Ivan Nikolayevich Karnilin (Иван Николаевич Карнилин, born 17 January 1957) is a Russian politician. He served as head of Nizhny Novgorod.

== Early life ==
Ivan Nikolayevich Karnilin was born in the village of Krasnoye, Sechenovsky District, Gorky Oblast.

He worked at Gorky Automobile Plant as a stamp repair mechanic.

In the spring of 1975 he was drafted into the army, where he served in the communications troops.

== Career ==
In 1978, he began working at the Teploobmennik plant as a technologist and head of tool shop 42. From 1980 to 1985, he served as the First Secretary of the Komsomol Committee of the Teploobmennik Plant. In 1980, he joined the Communist Party of the Soviet Union. In 1982, he graduated from Gorky Polytechnic Institute with a degree in mechanical engineering. From 1985 to 1987, he worked as Head of Department and Head of Tool Shop at the Teploobmennik plant. From 1987 to 1994, he served as deputy chairman of the Leninsky District Executive Committee and deputy head of the Leninsky District Administration.
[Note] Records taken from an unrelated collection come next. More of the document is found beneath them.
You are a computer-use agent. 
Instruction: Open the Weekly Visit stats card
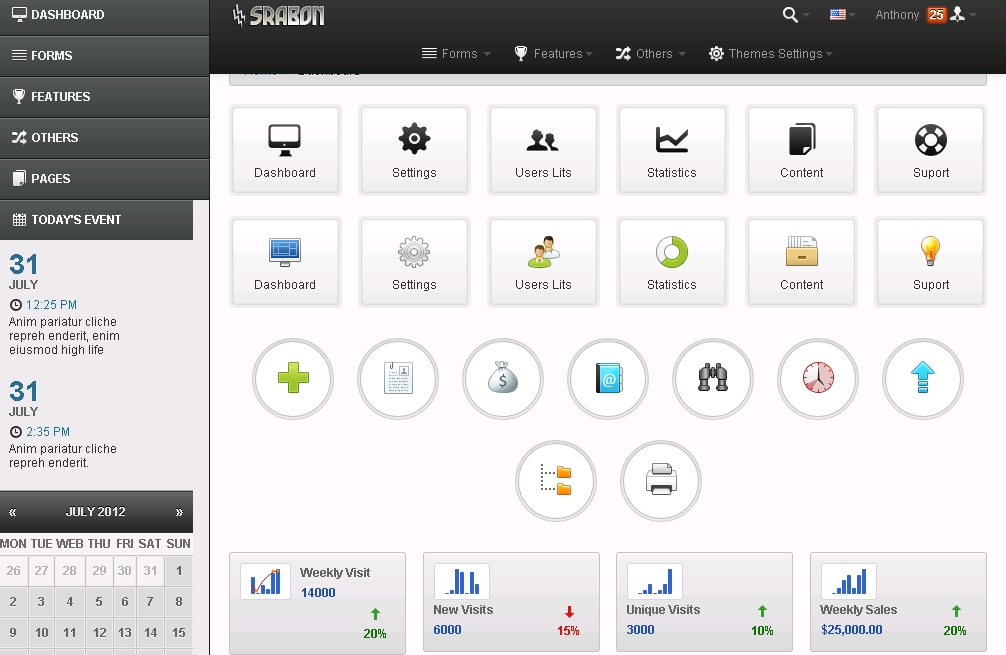317,602
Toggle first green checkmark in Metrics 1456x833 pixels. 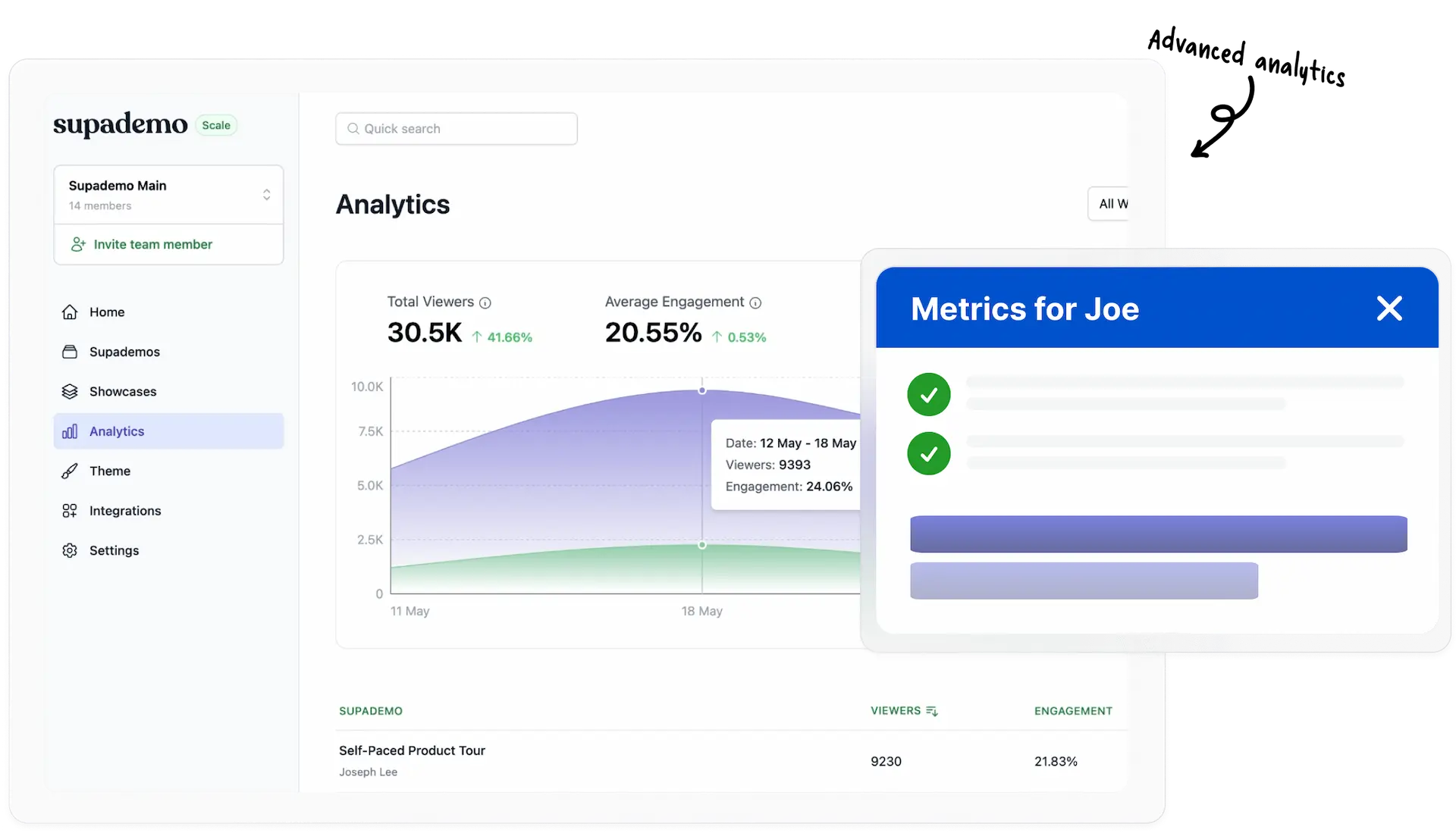coord(929,393)
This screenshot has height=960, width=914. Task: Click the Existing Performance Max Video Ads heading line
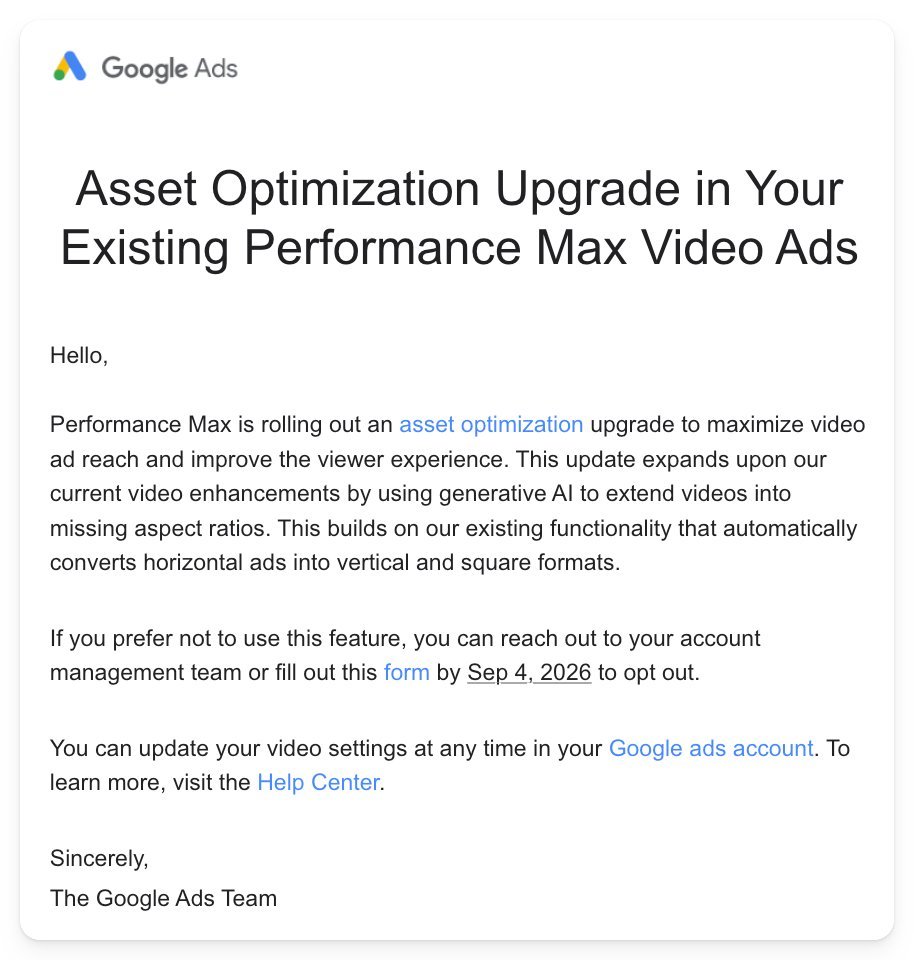tap(459, 247)
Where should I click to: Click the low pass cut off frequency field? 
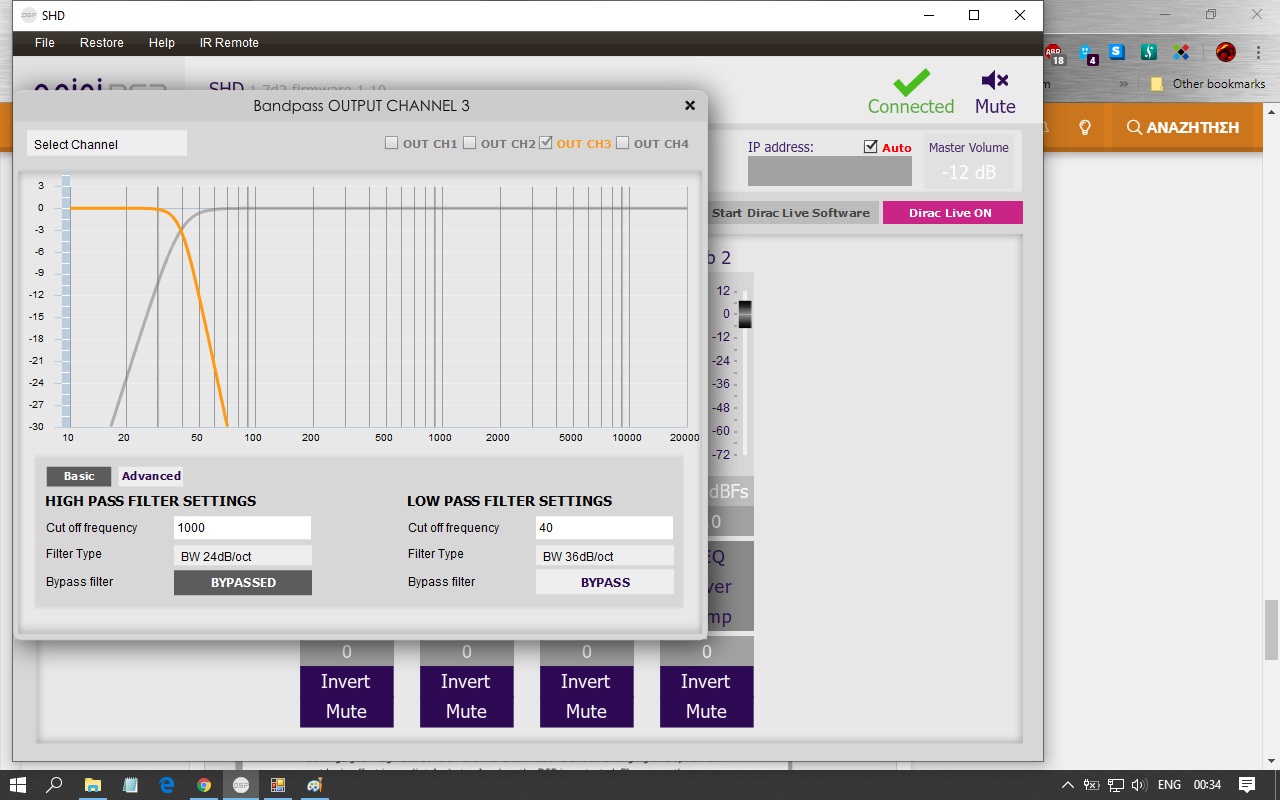click(x=605, y=527)
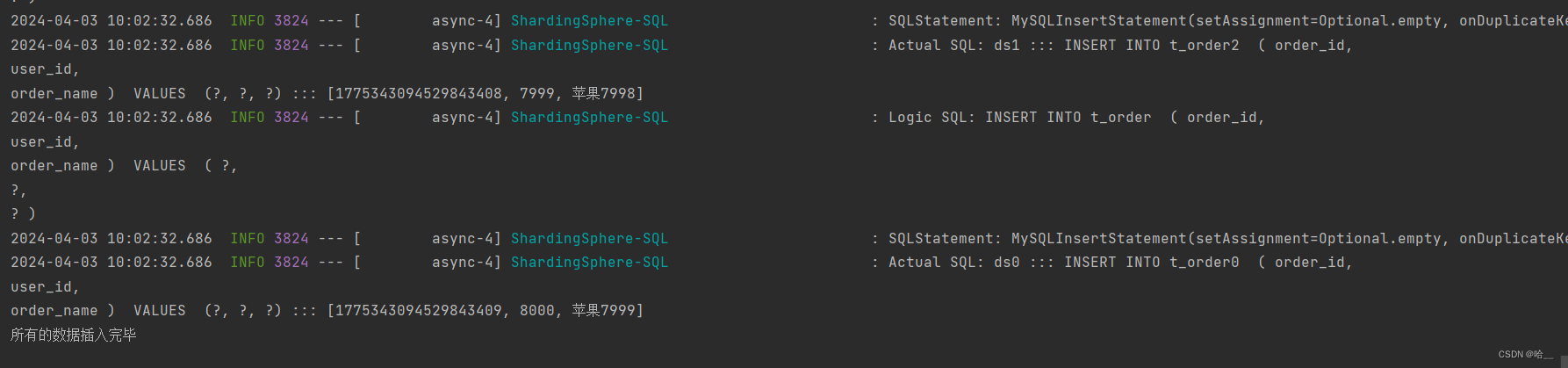This screenshot has height=368, width=1568.
Task: Click the ShardingSphere-SQL logger on Logic SQL line
Action: tap(589, 117)
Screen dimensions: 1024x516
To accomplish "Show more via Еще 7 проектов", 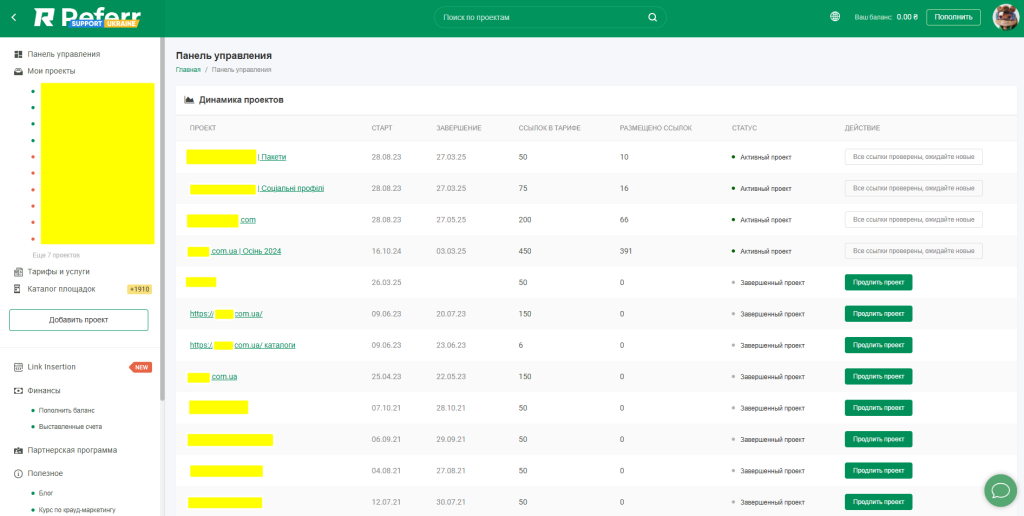I will point(56,256).
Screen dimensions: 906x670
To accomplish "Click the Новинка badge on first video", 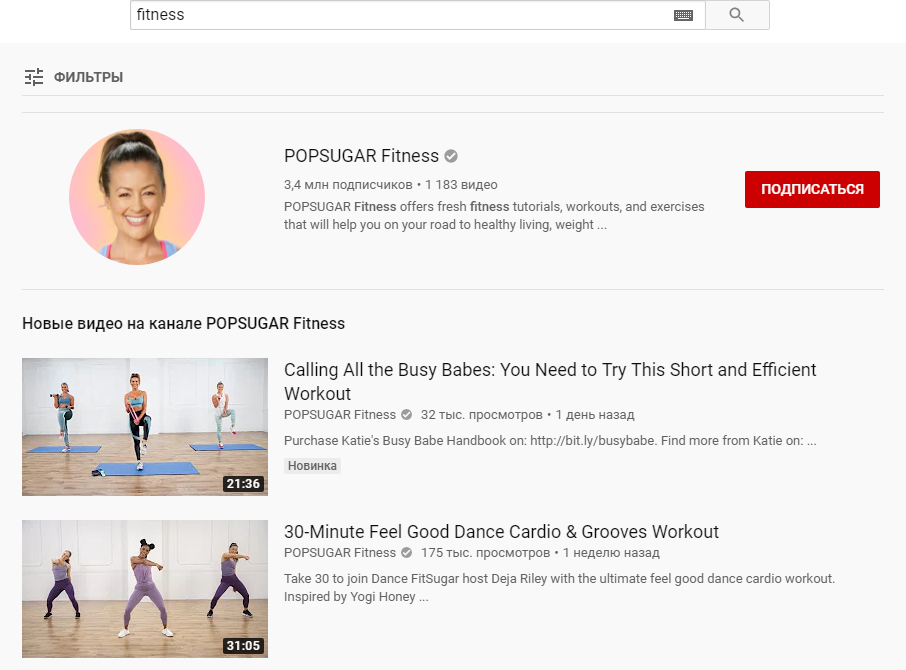I will tap(312, 466).
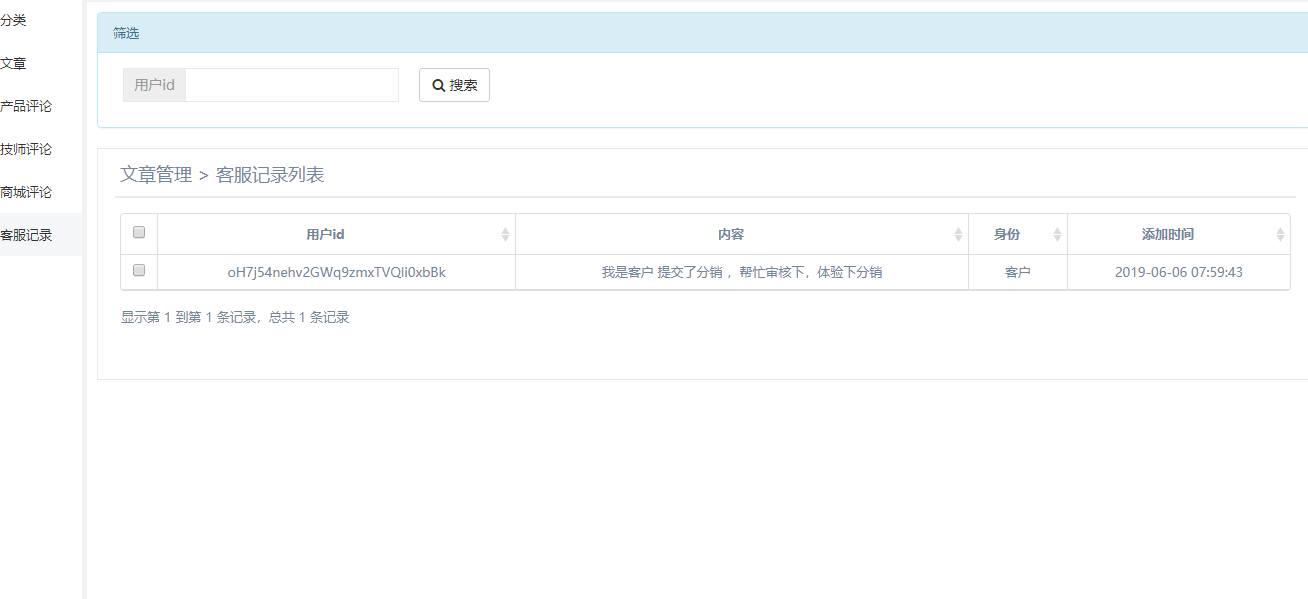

From 2010 to 2015, he was Deputy General Director of TekhnoMashHolding CJSC. The company closed in 2013 with a loss of 159.6 million rubles. However, it became profitable in 2014.

In 2014, as a city council member, Karnilin declared income in the amount of 788,500 rubles from TekhnoMashHolding CJSC, the city council, and VIKA LLC. His property list included two land plots in the Gorodetsky and Kstovsky districts (916m^{2}, 1,977m^{2}), 1/4 share in the right to an apartment (287.5m^{2}), a residential building (120.7m^{2}), and a Toyota Land Cruiser 200. Karnilin, together with his brothers Vladimir and Igor Korolev, were co-owners of VIKA LLC and the Aleksandrovsky Sad hotel complex at the St. George's Congress in Nizhny Novgorod. The organization's net profit for 2015 was 1.4 million rubles. Nizhny Novgorod Insurance Company Granit LLC was excluded from incorporation on 11 August 2016.

=== Political activity ===
In 1994, he was elected a deputy of the Nizhny Novgorod City Duma. From 1994 to 2010, he was chairman of the Nizhny Novgorod City Duma. In 2010, he was re-elected to the City Duma, where he worked as part of the standing commission on budget, financial, and tax policy.

From 7 October 2015 to 23 May 2017, he was head of Nizhny Novgorod. On 23 May 2017, he wrote a statement asking to be dismissed from the post. On 24 May, the resignation was accepted by the deputies of the Nizhny Novgorod City Duma.

== Family ==
He was married to Albina Karnilina, with whom he had a daughter, Irina Ovchinnikova (Karnilina), and a son, Nikolay Karnilin. They have been divorced since March 2015.

== Scandals ==
In December 2016, opposition leader Alexei Navalny published a video of his investigation into Ivan Karnilin. In the video, Navalny revealed that Karnilin's wife purchased two apartments in Miami in 2013 and 2014 for a total amount of almost US$2 million.